V : J’ai commencé dans le monde du graffiti en 1998 à l’âge de 10 ans. A l’époque, je ne savais pas très bien ce que je faisais. Plus tard, en 2011, quand j’ai bougé à Berlin, j’ai décidé de me laisser porter par mes valeurs et j’ai découvert la direction dans laquelle je travaille aujourd’hui.
Peter Grünheim
Comment as-tu trouvé cette manière de travailler avec l’utilisation du dissolvant ?
V : Je crois pleinemment en l’erreur comme base structurelle du savoir et de l’apprentissage à chaque fois que tu as les yeux et les sens ouverts. En partant de là, je peux dire que la technique que j’utilise est plus le fruit d’une erreur que d’une forme consciente.

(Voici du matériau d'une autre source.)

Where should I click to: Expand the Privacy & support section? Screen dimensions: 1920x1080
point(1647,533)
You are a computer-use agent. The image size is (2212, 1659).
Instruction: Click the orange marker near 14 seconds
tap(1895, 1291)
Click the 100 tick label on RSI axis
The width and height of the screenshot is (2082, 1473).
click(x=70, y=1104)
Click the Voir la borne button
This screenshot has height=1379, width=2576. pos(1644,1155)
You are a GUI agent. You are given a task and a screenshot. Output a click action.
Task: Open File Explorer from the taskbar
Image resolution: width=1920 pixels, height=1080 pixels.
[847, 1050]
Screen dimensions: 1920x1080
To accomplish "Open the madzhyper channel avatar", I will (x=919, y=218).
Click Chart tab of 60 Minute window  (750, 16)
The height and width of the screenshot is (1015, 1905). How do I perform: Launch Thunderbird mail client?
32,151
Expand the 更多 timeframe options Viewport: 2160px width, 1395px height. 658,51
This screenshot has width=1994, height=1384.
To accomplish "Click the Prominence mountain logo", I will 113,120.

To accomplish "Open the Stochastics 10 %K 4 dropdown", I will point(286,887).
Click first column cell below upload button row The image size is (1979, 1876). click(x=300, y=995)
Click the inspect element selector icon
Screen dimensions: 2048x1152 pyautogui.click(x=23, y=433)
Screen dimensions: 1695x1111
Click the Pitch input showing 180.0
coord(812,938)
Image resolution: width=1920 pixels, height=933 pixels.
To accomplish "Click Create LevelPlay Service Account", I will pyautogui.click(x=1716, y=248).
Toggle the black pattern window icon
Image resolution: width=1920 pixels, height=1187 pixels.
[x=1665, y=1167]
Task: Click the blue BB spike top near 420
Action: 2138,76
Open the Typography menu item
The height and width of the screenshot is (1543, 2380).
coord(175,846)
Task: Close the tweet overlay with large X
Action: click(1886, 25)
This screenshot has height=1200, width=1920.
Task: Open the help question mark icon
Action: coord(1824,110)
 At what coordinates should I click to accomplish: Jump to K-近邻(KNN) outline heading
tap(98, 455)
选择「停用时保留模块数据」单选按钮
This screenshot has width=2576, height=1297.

J’ai toujours aimé expérimenter avec différents matériels, le dissolvant te permet de faire beaucoup de choses, il a toujours été lié à la peinture d’une manière ou d’une autre.
Le processus de découverte a été assez basique, j’essayais des choses mais j’ai obtenu un résultat plus intéressant que ce que j’attendais. Pour tout le reste, je continue à expérimenter, à étudier comment affectent les différents dissolvants sur les différents papiers, les différentes couleurs…
Artworks
J’ai pu lire que tu avais été photographe pour une agence de publicité. Maintenant tu combats ce monde et par là même ton ancien travail. Pourquoi ? Quel est le message ?
V : Pendant quelques temps, j’ai travaillé dans une agence de publicité qui avait un manque important d’éthique, influençant les gens à acquérir un style de vie des plus banal. C’est l’une des choses que j’ai pu faire pour gagner de l’argent qui va le plus plus à mon encontre et je n’en suis pas fier.
Au final, cette expérience et une série d’événements m’ont amenés à réfléchir sur mes propres valeurs et suite à ça, j’ai décidé de m’investir et de développer le projet sur lequel je travaille actuellement.
Artworks
Aujourd’hui on parle beaucoup de Street Art. Pour toi, l’adbusting est-il une part du Street Art ou est-ce que ce sont deux choses différentes ? Où ton travail se positionne-t-il ?
V : Répondre à cette question sans entrer dans un long et large débat est très compliqué.
Il y a quelques années on parlait et polémiquait beaucoup sur les différences entre Street Art et graffiti. Aujourd’hui, il semble que les gens ont compris la différence et les opinions vont plus ou moins toutes dans la même direction.
Mon travail est positionné là où on (les gens) le positionnent, la majorité le voit comme du Street Art et c’est ainsi qu’ils m’ont catégorisés.
Personnellement, je le vois comme de la peinture dans l’espace public. Le terme « Street Art » me semble être un mot fourre-tout et s’il est impossible de créer des catégories alors je pense que l’on doit être plus spécifique et que ce terme n’est pas suffisant.
Après, sur le fait de dire que l’adbusting est Street Art ou pas… Pour moi l’adbusting c’est de l’activisme, dans mon cas je considère qu’il est artistique, mais dans d’autres cas non et continue de n’être qu’adbusting.
Thomas von Wittich
Ton travail est surtout basé sur les affiches publicitaires. Vas-tu explorer d’autres supports ? Quels sont tes projets à venir ?
V : J’ai plein de projets en parallèle dans ma tête, mais pour le moment je suis concentré sur ce projet (ndlr : dissolve). Je préfère me concentrer sur le présent sans m’arrêter, c’est ainsi que viennent les nouvelles idées et les nouveaux projets.
Thomas von Wittich
Merci à Vermibus d’avoir répondu à nos questions.